Exercise brief:
Reproduce all lines of the listing below in which the word "computer" occurs.

Supplied material:
--

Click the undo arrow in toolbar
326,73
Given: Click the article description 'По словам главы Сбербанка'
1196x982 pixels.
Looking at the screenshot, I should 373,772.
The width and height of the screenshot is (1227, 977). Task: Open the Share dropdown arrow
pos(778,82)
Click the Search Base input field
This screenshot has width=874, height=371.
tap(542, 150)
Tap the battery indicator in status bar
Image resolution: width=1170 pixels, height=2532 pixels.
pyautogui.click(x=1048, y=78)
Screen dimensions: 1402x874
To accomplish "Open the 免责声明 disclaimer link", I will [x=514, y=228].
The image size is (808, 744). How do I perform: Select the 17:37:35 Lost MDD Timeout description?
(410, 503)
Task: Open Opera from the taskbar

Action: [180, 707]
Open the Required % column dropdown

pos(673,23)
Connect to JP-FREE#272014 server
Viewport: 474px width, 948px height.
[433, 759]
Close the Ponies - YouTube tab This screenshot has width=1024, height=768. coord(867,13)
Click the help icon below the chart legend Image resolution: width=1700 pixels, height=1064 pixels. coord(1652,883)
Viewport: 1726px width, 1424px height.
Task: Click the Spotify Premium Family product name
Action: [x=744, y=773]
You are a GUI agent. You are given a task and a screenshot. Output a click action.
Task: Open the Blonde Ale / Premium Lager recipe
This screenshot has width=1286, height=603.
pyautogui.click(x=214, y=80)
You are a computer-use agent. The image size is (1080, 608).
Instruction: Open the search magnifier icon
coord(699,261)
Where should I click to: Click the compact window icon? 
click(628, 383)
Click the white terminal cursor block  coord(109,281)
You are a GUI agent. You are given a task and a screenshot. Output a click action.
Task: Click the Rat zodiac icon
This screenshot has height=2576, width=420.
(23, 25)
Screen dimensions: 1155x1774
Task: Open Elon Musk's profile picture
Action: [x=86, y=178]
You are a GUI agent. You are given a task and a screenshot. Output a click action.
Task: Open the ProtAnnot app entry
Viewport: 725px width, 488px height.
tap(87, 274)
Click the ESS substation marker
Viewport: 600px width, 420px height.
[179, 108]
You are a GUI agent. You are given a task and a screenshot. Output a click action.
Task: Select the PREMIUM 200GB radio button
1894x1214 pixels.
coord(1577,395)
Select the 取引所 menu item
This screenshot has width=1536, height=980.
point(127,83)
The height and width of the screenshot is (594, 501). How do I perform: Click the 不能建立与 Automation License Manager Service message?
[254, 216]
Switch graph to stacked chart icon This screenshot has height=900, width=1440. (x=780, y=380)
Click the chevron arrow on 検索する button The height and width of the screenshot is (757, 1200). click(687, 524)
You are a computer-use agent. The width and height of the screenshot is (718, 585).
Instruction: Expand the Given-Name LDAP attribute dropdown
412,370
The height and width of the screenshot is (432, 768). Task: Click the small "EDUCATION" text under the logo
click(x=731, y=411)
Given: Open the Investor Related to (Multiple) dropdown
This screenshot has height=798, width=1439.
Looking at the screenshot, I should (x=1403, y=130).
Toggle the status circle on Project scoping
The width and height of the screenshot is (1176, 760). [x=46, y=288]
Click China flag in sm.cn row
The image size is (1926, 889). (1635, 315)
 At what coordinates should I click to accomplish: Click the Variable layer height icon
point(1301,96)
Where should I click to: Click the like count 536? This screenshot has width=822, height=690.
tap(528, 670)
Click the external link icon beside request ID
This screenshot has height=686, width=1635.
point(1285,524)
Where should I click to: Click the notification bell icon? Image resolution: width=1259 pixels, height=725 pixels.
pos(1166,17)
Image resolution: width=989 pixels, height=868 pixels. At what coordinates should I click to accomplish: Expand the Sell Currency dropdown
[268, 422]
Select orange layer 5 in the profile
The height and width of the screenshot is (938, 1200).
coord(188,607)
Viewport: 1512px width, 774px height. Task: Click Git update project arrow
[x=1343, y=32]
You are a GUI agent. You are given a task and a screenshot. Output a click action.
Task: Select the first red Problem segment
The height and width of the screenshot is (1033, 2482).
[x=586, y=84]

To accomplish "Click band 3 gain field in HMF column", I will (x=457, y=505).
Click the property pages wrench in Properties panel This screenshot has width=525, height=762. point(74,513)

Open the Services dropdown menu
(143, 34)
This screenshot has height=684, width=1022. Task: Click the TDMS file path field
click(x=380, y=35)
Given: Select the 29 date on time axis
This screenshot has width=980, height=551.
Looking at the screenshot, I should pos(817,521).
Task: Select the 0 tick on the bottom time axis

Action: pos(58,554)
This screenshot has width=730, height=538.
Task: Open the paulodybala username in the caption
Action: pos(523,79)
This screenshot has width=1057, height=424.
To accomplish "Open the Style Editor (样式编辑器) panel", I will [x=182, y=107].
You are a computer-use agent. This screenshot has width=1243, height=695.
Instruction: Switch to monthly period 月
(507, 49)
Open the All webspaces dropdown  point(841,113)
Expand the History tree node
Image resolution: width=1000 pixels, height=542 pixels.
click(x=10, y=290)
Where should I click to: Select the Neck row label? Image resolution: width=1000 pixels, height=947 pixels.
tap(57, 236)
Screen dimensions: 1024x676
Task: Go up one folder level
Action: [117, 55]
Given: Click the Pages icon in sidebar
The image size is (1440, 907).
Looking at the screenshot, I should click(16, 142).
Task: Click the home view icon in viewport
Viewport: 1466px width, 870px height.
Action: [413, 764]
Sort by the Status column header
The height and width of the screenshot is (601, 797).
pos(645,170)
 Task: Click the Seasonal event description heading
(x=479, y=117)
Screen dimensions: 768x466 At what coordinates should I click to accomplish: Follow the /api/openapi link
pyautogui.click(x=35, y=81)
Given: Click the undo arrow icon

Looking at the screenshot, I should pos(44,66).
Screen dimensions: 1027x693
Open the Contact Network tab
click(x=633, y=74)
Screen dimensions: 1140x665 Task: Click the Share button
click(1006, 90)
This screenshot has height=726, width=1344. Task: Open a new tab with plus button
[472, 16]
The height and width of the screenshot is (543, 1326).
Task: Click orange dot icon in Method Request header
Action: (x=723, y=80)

--

Output of the exercise:
You are a computer-use agent. The image size is (1080, 608).
You are a computer-use agent. The width and height of the screenshot is (718, 585).
You are a computer-use agent. This screenshot has width=1243, height=695.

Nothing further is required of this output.